Review: Olaf Falafel: There's no i in idiot

Weird and wacky, and often very funny, but random and rapid-fire. Short, scattergun bursts of comedy.

★★★
comedy review (edinburgh) | Read in About 2 minutes
33331 large
115270 original
Published 03 Aug 2018

Olaf Falafel—children’s illustrator and eighth funniest Swedish comedian, by his own report—found fame making six-second clips on the deceased viral video website Vine. It shows in his standup – it’s weird and wacky, and often very funny, but random and rapid-fire. Short, scattergun bursts of comedy.

As a result, it’s very hit and miss. His hour, the gloriously named There’s no i in idiot (surely one of the best show titles going), is a jumble of absurdist one-liners, ironically twee observational stuff and audience work with a surrealist tinge.

Some of it works well. Like "Biscuitology", a recurring segment in which Falafel determines an audience member’s character based on their favourite biscuit, horoscope-style. Or his big finale, a Spencer Jones-ish summoning of the ghost of The Cure frontman Robert Smith (still alive, don’t worry).

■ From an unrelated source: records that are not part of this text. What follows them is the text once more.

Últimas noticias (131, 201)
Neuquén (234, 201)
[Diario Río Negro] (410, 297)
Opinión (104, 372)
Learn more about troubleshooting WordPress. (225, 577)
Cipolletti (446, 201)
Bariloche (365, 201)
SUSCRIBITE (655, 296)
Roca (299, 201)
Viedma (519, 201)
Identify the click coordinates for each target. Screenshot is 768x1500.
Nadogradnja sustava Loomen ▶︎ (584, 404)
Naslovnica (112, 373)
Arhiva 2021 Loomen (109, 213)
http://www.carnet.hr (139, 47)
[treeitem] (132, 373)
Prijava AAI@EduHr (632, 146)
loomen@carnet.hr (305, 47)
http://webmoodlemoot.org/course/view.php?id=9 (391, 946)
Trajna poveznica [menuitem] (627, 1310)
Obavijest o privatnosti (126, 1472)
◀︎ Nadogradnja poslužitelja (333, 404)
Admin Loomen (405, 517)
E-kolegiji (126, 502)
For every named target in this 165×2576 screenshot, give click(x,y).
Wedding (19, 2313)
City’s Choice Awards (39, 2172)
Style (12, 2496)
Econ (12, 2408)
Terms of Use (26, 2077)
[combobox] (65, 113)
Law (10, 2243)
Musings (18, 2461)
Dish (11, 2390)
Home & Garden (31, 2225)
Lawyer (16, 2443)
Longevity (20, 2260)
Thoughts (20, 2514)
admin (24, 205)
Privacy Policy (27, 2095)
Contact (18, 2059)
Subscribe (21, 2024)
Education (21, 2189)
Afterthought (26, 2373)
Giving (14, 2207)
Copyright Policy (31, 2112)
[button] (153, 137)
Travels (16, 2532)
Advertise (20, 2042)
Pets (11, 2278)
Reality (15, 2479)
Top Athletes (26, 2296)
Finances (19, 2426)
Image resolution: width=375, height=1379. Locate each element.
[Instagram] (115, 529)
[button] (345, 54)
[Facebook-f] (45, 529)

Other bits are decidedly ropey. When he dips his toe in the murky waters of racism, there’s a collective clenching of arseholes in the audience. His material—a riff about dolphins being racist—is okay, but only okay.

The real flaw with Falafel’s show is in its lack of fluency. This hipster pirate/forgetful circus strongman/Neanderthal with an ASOS account (his own descriptions) hops from topic to topic, style to style, like a kid in a candy shop. He still hasn’t quite got a handle on his own material, which exacerbates things, but even if the show gets smoother as the festival continues, it’ll still be a pretty bumpy ride.